A Virtual Private Network (VPN) creates a secure, encrypted connection between remote users and a central network over a public medium such as the internet. It ensures data confidentiality, integrity, and authentication.

VPNs are essential for secure remote access and are widely used in enterprise networks to extend resources to remote workers, branch offices, and mobile users.

IPsec VPNs

IPsec (Internet Protocol Security) is a framework of open standards for securing IP communications. It supports encryption, authentication, and key exchange through protocols such as IKE, ESP, and AH. It can operate in transport or tunnel mode.

Typical configuration includes ISAKMP policy, transform set, crypto map, and applying it to an interface:

Router(config)# crypto isakmp policy 10
Router(config-isakmp)# encryption aes
Router(config-isakmp)# hash sha
Router(config-isakmp)# authentication pre-share
Router(config-isakmp)# group 2
Router(config)# crypto ipsec transform-set TS esp-aes esp-sha-hmac
Router(config)# crypto map VPN-MAP 10 ipsec-isakmp
Router(config-crypto-map)# set peer 198.51.100.1
Router(config-crypto-map)# set transform-set TS
Router(config)# interface g0/0
Router(config-if)# crypto map VPN-MAP

SSL VPNs

SSL VPNs provide remote access to network resources using a web browser and SSL/TLS encryption. Unlike IPsec VPNs, they do not require a client and are easier to deploy for mobile users.

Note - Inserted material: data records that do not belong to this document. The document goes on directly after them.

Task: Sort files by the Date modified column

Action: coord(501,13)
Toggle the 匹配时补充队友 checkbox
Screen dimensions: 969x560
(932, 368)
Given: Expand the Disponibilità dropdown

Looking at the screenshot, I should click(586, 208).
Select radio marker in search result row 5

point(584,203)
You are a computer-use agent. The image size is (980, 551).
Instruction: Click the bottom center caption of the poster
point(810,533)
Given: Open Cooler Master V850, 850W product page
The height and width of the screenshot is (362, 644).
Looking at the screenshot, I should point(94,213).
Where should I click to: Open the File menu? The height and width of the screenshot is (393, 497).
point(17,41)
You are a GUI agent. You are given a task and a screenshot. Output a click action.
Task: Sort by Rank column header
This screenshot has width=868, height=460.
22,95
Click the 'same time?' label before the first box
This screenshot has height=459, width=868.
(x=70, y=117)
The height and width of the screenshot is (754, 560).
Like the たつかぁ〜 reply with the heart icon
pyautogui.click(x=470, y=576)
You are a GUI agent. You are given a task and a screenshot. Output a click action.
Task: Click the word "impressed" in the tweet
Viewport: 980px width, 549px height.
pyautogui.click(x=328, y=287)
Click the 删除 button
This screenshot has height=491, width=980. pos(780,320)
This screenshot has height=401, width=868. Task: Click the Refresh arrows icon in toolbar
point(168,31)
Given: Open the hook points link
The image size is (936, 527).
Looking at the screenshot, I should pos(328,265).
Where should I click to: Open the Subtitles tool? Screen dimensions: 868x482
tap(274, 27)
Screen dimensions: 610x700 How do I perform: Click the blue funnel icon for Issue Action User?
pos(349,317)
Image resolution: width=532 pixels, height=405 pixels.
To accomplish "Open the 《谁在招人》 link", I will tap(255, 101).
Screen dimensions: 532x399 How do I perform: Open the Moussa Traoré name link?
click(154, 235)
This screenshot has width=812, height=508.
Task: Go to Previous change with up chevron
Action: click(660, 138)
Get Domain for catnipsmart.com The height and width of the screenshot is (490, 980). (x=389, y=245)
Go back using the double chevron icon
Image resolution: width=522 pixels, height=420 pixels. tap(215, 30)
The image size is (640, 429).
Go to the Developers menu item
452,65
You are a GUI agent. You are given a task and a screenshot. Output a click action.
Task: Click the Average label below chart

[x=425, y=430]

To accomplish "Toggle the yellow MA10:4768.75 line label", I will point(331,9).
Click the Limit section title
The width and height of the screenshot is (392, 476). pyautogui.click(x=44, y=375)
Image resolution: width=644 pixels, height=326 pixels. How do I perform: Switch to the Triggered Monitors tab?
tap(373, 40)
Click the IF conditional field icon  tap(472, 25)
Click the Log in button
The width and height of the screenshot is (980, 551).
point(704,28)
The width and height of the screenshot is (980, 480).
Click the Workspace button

There are two types of SSL VPNs: clientless (web portal) and full tunnel (using software like Cisco AnyConnect).

DMVPN (Dynamic Multipoint VPN)

DMVPN allows dynamic creation of VPN tunnels between remote sites without predefining every connection. It uses multipoint GRE tunnels and NHRP for scalability, making it ideal for branch-to-branch communication.

Router(config)# interface tunnel0
Router(config-if)# ip address 10.0.0.1 255.255.255.0
Router(config-if)# tunnel source g0/0
Router(config-if)# tunnel mode gre multipoint
Router(config-if)# ip nhrp network-id 1
Router(config-if)# ip nhrp map multicast dynamic
Router(config-if)# ip nhrp authentication dmvpnpass

GETVPN (Group Encrypted Transport VPN)

GETVPN provides encryption between routers in a full mesh without requiring tunnels. It is used in environments with MPLS networks where maintaining IP headers is critical for QoS and routing.

GETVPN uses a Group Key Server (GKS) to distribute keys to Group Members (GMs). It is highly scalable and suitable for enterprises.

SD-WAN VPN

SD-WAN (Software-Defined WAN) enables dynamic, policy-driven VPN tunnels over multiple transport networks such as MPLS, broadband, and LTE. It provides secure, efficient, and centralized management of WAN traffic.

Cisco vManage orchestrates the SD-WAN fabric and applies security, application-aware routing, and path selection.